Утром следующего дня письмо обнаружилось на кухонном столе.
– Откуда оно тут появилось? – опешила я.
У мамы было подозрительно серьезное лицо. Она всегда так смотрит, когда изо всех сил старается не рассмеяться.
– Почтальон тетя Рипсик принесла, – ответила она.
– Почему?
– Потому что ты на конверте не указала адрес Изольды. Ни улицы, ни дома, ни квартиры.
Я молча убрала письмо в ранец. Спросить, каким макаром почтальон тетя Рипсик вычислила автора письма, не догадалась. Впрочем, вычислить меня было очень просто – тетя Рипсик жила в нашем квартале и отлично знала, у кого в «Тбылысы» имеется сестра «Изолда».
И сейчас, хрустя алычой, я рассказывала Неле о своем фиаско в эпистолярном жанре. Она слушала меня, деликатно сплевывая косточки в ладошку.
– Покажешь письмо?
После недолгих колебаний я достала из ранца конверт.
– Только никому не рассказывай.
– Ладно.
Неля выкинула под придорожный куст косточки, развернула письмо и громким шепотом принялась читать:
«Дарагая Изолда. Мне семь с палавиной лет, можыт быть чють меньше.

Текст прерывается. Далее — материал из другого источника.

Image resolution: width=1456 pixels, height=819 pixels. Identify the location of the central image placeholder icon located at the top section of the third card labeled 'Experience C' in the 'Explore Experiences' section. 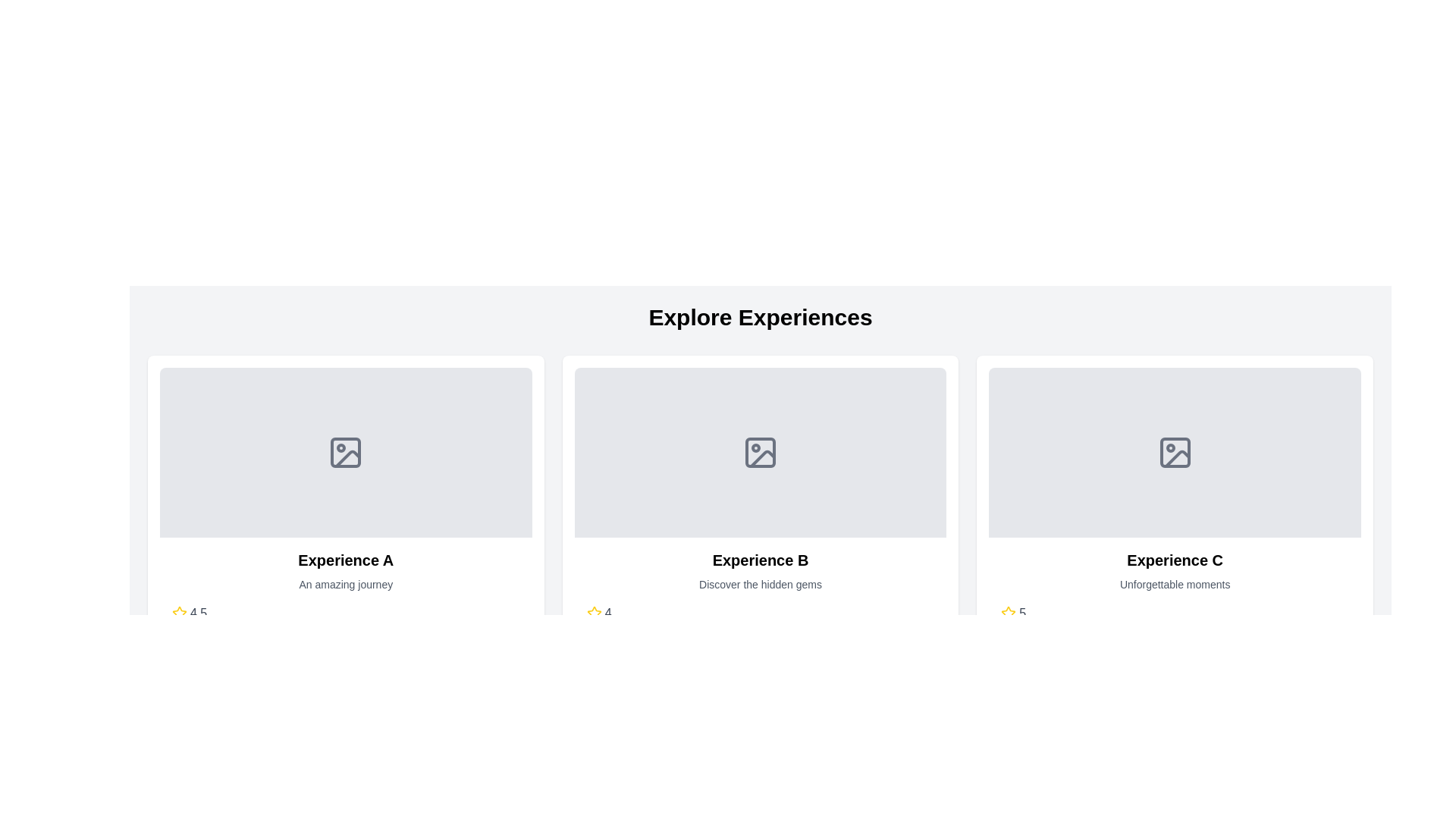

Я учюс в 1-А класе школы № 2. Кагда приедишь, я многа чиво тибе разскажу. у нас на дворе растут цвыты. назваится адуванчыки».
– На нашем дворе тоже растут одуванчики, – шмыгнула носом Неля.
– У вас их даже больше, чем у нас! – важно кивнула я.
– Ну да, – согласилась Неля и продолжила чтение:
«Мы стабой сорится нибудим. Мы будим играть в приятки и купаца в речки. У вас в Тбылысы есть речка? А у нас есть!»
– Если даже у них есть речка, то наша все равно лучше, – снова отвлеклась Неля.
– Наша глубокая, и в ней много рыбы.
– А помнишь, как Кристина сандалии утопила?
Мы умолкли, вспоминая, как объясняли маме Кристины, почему она должна нам отдать сменную обувь дочери. Мама Кристины какое-то время хватала ртом воздух, потом вытащила из обувного ящичка шлепки и поспешила с нами на реку. Всю дорогу она причитала, что сандалии были импортные, кожаные, их Кристинкин папа из Праги привез.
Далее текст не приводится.